> _Task prompt_: Output the line containing "This screenshot has height=502, width=1000." and each line after it through the end of the data, exactly as written, with pictures left out.
---------- Source material ----------
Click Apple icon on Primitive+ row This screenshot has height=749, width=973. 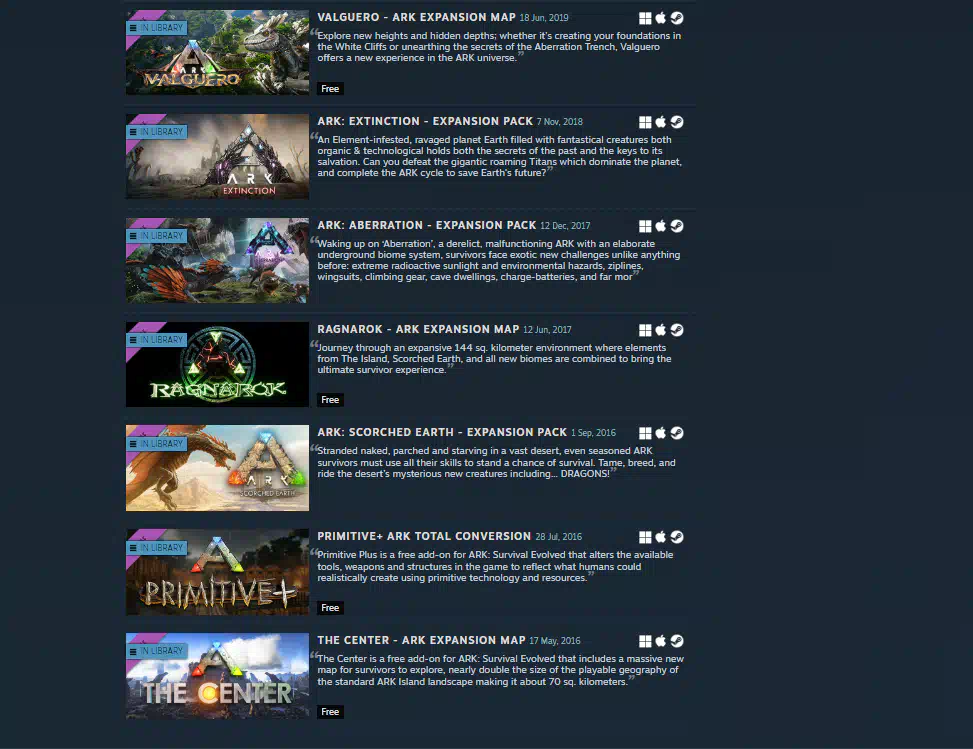(x=661, y=537)
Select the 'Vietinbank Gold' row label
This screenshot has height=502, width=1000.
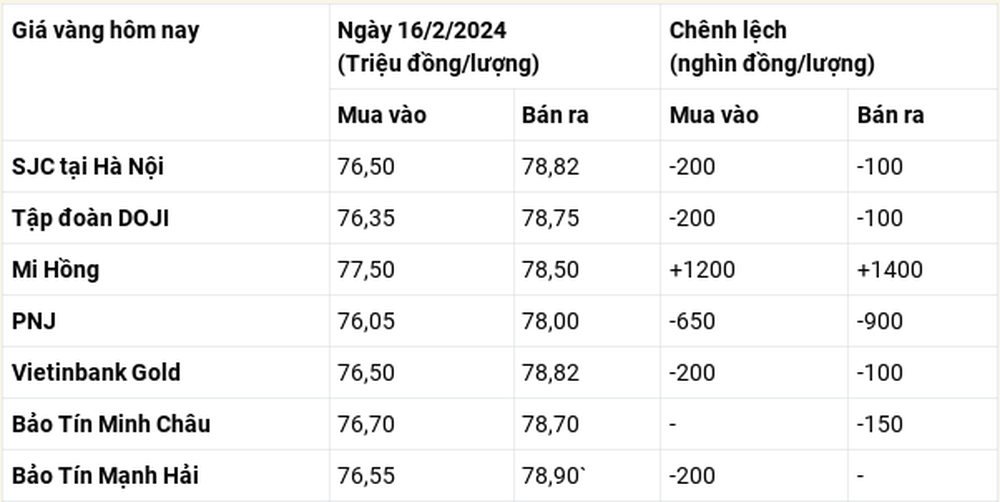click(96, 373)
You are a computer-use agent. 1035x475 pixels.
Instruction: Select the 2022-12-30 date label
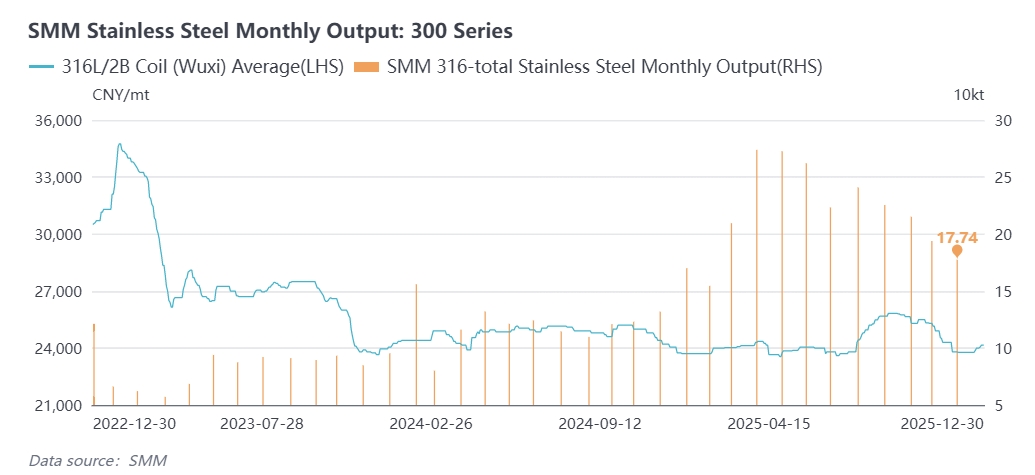[x=135, y=424]
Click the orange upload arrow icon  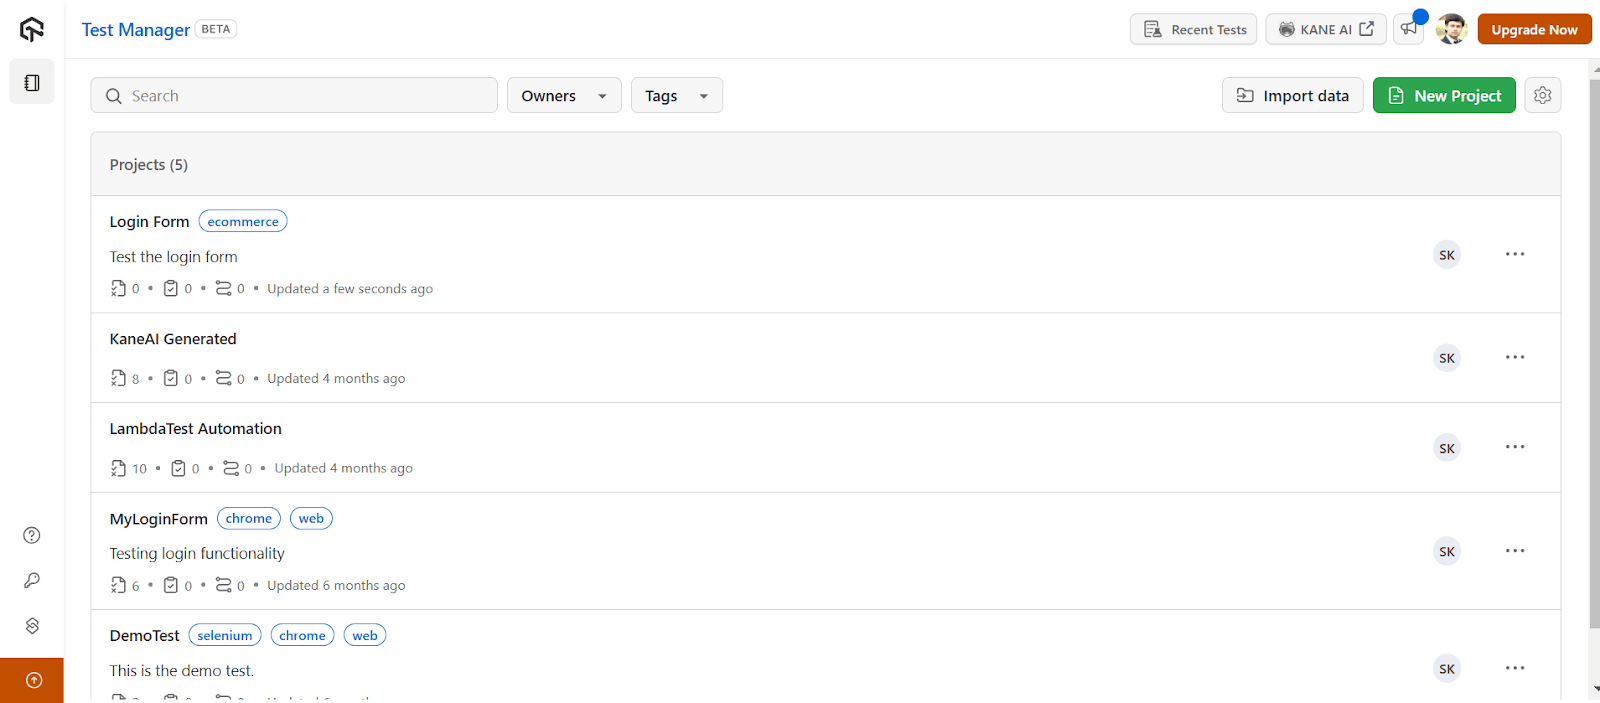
----------
> _Output for this exercise_:
This screenshot has height=502, width=1000.
click(96, 373)
You are a computer-use agent. 1035x475 pixels.
Instruction: Select the 2022-12-30 date label
[x=135, y=424]
Click the orange upload arrow icon  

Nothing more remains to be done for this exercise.